Hi Roshan,
Thank you for the detailed explanation.
In our experiments, we are using cgroups. Each of the components will be
allocated certain amount of cpu by using cgroups (and it will not be shared
with other components). In this scenario, we want to conduct some experiments
with and without backpressure (aiming to maximize the allocated cpu
utilization, and allowing the components to execute in speeds unrelated to
others as you mentioned).
Is there a way to disable backpressure by modifying the code? From the code
it seems like the backpressure status is set whenever any tuples are entered
into backpressure queue. The status seems to be communicated to the parent
through netty. Is there a way to modify the code, so that the parent just drops
the tuple at the parent if the backpressure status is set?
thanks for your time and help.
warm regards,
ravi
________________________________
From: Roshan Naik <[email protected]>
Sent: Friday, April 13, 2018 1:03 PM
To: [email protected]
Subject: Re: Disable backpressure in Storm 2.0
For at-most-once semantics you need to disable ACKing by setting acker count to
0. BP is not intended for that.
IMO you need BP for what you are trying to do. Dropping messages under BP will
lead to a situation where each component runs at a speed that is unrelated to
the rest of the topology and this will skew your CPU consumption measurements.
Some of the CPU will get wasted in processing messages that get discarded.
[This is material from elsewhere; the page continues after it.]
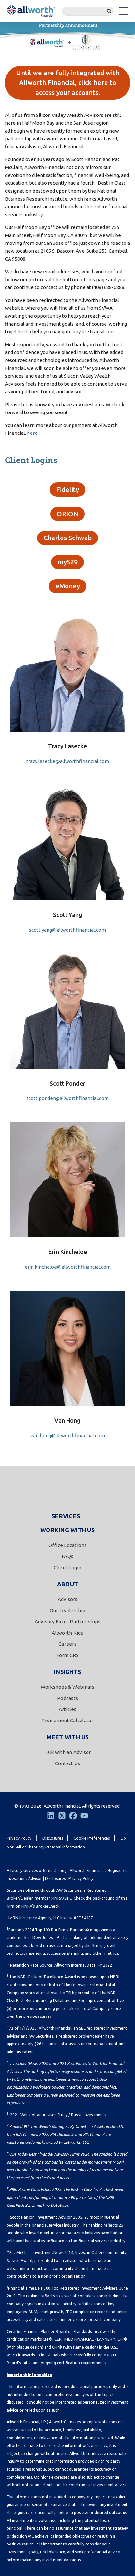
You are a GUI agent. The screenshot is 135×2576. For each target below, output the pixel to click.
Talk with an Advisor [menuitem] (67, 1752)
Also this leads to a very degenerate case of at-most once where there is heavy
data loss.
On Thursday, April 12, 2018, 7:40:30 AM PDT, ravi kiran puttaswamy
<[email protected]> wrote:
Thanks Roshan for the detailed answer.
This is for a research project, which assumes a topology configured in an at
most once semantics. Loss of tuples is tolerable. We want to study the
relationship between maximum throughput and the amount of processing power
(mainly CPU) allocated to the topology. We want to ensure that the topology is
using as much of the CPU provided to it. In case of backpressure, the input it
getting throttled. (I am additionally using cgroups to control the amount of
CPU allocated to each component. So storm 2.0 is my only option).
Is it possible to configure storm to simulate at most once semantics, where the
topology is not throttled by back pressure?
Thanks again for your time,
Warm regards,
ravi
________________________________
From: Roshan Naik <[email protected]>
Sent: Thursday, April 12, 2018 1:09 PM
To: [email protected]
Subject: Re: Disable backpressure in Storm 2.0
Short answer:
It is not possible to disable backpressure in 2.0 and you don't want to do it
either.
Long Answer:
That setting applies to the 1.0 backpressure subsystem (zookeeper based) which
is layered on top of the messaging system. Storm 2.0 has a new messaging
subsystem and a very lightweight backpressure model that is tightly integrated
into the messaging subsystem (with no ZK or other external dependencies).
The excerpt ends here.